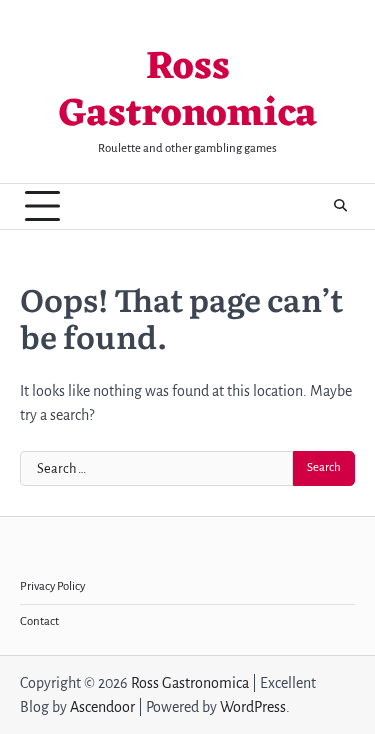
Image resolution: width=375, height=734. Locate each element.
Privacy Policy (52, 586)
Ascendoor (102, 707)
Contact (39, 621)
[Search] (340, 206)
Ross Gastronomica (188, 92)
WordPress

EXERCISE DETAILS →
Output nothing but the lines from the one with "Ascendoor (102, 707)" through the last line above, each exactly as it stands.

TASK OUTPUT →
Ascendoor (102, 707)
Contact (39, 621)
[Search] (340, 206)
Ross Gastronomica (188, 92)
WordPress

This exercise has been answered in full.